EXCERPTED PASSAGE →
▬▬▬

We take a bus from Portland, Oregon to Warrenton and start walking. It is a dark day and it beings to rain. After about 6 miles, we stick out our thumb and a nice gentleman gives us a ride to the campground. People are incredibly friendly here.
We find out where the hiker/biker area is. But before we set up our tent we need to make our way 4 miles north to the northernmost point of the Oregon coast. A young woman at the campground registration offers to give us a ride. We accept with gratitude.
The sky is filled with clouds in varying shades of grey on a light grey background. The sea is grey. The sand is the same color. We are in a monotone world. It is low tide. Because the difference between high and low tide is so extreme, the beach is a wide open expanse. There is an outcropping of rocks in the ocean, and grassy dunes in the distance.
We walk 4 miles along the beach back to the campground.
I have been to beaches like this before in California and Denmark. What I can remember is that they are cold and windy. I usually stay an hour or two and then leave to get something warm to drink.
But it is different this time. This is my home for the next five weeks.
Wexler, my 12 year old son, and I are walking the Oregon Coast Trail (OCT); a 400+ mile trail from the northernmost coast (Fort Stevens) to the southernmost point (Brookings).
This is not a particularly comfortable environment for me. I do not understand it. Give me a warm beach and I know what to do. Get in the water. That is my thing. I love swimming in natural bodies of water. Not here. Too cold. Too windy.
Give me a desert and I know how to navigate, where to sleep. Here it is a bit trickier. Especially because we are on foot and the Oregon regulations for camping are so limited. It means we need to walk greater distances to get to a place to camp.
Yesterday we woke up at 6am, packed down the tent, and were on the beach walking by 6:30am. We needed to catch low tide to make it past three large rock outcroppings.
I am slowly picking up important nuggets of information. “Make sure you have a tide table,” said one of the articles I read about the OCT. Luckily, I had paid attention to this piece of advice and we easily made it past all three points by 8:30am.

▬▬▬

(Entries from a dataset)
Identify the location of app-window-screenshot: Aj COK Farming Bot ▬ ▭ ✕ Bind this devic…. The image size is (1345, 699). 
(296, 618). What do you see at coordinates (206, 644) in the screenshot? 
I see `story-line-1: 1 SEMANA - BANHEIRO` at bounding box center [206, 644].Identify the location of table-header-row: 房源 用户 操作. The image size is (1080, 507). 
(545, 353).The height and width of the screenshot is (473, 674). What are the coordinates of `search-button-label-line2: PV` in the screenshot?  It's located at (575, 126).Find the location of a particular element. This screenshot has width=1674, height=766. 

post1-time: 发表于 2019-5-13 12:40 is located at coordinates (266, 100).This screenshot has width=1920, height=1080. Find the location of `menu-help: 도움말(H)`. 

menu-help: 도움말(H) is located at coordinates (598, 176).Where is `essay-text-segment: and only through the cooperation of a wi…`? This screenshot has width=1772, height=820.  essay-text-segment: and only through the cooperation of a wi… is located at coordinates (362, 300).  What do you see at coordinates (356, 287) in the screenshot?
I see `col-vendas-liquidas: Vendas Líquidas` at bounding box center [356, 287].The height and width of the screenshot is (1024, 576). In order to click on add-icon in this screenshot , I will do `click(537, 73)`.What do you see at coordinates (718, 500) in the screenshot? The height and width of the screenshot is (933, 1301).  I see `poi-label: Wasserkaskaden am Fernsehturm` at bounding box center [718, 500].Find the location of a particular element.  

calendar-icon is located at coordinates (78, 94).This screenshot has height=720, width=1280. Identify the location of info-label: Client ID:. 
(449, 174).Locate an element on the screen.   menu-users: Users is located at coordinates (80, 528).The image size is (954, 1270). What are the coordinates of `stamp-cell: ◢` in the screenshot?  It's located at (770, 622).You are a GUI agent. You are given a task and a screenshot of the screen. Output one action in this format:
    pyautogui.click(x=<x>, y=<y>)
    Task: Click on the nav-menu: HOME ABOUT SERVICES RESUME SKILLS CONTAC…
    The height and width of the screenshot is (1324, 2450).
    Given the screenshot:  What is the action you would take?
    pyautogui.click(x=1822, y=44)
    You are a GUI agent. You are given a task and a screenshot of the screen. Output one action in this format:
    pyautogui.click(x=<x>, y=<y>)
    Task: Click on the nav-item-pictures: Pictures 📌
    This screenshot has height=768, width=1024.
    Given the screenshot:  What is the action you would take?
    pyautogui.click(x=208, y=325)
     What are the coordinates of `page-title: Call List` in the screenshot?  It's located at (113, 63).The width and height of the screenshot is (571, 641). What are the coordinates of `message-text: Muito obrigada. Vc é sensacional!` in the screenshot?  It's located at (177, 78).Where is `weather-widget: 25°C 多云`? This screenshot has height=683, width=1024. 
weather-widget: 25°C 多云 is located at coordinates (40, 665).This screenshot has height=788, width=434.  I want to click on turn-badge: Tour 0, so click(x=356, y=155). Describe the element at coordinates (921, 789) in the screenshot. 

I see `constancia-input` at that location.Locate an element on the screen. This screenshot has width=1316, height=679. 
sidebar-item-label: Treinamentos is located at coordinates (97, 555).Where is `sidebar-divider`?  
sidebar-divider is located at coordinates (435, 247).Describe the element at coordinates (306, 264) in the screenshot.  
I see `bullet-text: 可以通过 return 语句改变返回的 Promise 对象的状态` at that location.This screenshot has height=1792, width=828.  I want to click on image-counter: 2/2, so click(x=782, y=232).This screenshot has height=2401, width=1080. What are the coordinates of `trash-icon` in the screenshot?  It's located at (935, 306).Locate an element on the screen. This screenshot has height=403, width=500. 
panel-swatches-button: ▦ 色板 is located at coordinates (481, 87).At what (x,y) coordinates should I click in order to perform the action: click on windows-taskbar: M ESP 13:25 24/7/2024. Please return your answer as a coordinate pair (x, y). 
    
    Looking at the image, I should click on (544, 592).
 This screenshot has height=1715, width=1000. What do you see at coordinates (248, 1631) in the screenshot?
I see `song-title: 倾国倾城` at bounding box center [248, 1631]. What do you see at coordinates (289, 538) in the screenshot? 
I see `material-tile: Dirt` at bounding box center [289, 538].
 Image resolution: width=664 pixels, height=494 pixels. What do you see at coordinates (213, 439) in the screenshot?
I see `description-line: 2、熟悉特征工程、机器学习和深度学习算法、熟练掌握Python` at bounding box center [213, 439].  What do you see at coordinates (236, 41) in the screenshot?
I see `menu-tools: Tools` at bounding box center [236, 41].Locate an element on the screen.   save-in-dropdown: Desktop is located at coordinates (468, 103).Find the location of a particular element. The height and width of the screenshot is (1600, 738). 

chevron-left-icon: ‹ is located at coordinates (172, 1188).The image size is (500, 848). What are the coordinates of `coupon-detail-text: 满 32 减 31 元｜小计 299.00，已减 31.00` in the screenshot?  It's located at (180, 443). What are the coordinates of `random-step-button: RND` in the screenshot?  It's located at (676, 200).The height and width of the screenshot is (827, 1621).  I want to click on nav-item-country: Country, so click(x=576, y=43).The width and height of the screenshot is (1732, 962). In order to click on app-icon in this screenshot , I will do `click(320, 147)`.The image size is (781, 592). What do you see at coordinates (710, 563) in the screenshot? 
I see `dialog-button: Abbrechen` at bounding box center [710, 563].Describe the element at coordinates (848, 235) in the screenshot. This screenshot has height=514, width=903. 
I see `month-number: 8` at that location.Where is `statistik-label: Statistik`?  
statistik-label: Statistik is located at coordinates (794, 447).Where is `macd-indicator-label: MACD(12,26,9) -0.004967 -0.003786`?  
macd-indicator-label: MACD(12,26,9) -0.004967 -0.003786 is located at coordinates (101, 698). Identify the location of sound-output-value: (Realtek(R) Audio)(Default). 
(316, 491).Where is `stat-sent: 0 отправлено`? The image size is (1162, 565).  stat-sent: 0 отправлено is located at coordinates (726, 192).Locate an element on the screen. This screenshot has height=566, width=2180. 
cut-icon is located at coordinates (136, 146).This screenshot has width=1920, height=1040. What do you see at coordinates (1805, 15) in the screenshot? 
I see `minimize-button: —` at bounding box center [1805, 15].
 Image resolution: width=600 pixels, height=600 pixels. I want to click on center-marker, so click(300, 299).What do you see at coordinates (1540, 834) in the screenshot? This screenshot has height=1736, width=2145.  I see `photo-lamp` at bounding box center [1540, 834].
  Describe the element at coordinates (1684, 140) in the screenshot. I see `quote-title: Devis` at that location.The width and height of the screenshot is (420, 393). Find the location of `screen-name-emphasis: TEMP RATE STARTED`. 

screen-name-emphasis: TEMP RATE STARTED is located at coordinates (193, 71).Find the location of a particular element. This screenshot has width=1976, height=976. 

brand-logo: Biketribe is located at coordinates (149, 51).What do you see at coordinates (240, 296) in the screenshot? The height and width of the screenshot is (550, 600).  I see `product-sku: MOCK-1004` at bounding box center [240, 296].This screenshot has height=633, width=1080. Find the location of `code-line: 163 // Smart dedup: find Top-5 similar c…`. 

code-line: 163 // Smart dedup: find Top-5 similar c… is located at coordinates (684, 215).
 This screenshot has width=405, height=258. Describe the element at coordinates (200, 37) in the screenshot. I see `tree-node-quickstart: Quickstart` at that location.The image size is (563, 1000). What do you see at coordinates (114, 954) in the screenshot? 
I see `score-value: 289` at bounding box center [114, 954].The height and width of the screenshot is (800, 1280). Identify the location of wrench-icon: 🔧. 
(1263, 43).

▬▬▬

DESCRIPTION OF THE TASK →
Return, word for word, the portion of the Oregon Coast Trail account above from "The sky is filled" up to and including "in the distance.".

ANSWER AREA →
The sky is filled with clouds in varying shades of grey on a light grey background. The sea is grey. The sand is the same color. We are in a monotone world. It is low tide. Because the difference between high and low tide is so extreme, the beach is a wide open expanse. There is an outcropping of rocks in the ocean, and grassy dunes in the distance.